What you need to do
Keeping every character intact, repeat the whole listing.
********
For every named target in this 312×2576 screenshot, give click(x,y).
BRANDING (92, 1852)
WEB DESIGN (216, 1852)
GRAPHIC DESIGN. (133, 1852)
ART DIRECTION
********
Answer box
For every named target in this 312×2576 screenshot, give click(x,y).
BRANDING (92, 1852)
WEB DESIGN (216, 1852)
GRAPHIC DESIGN. (133, 1852)
ART DIRECTION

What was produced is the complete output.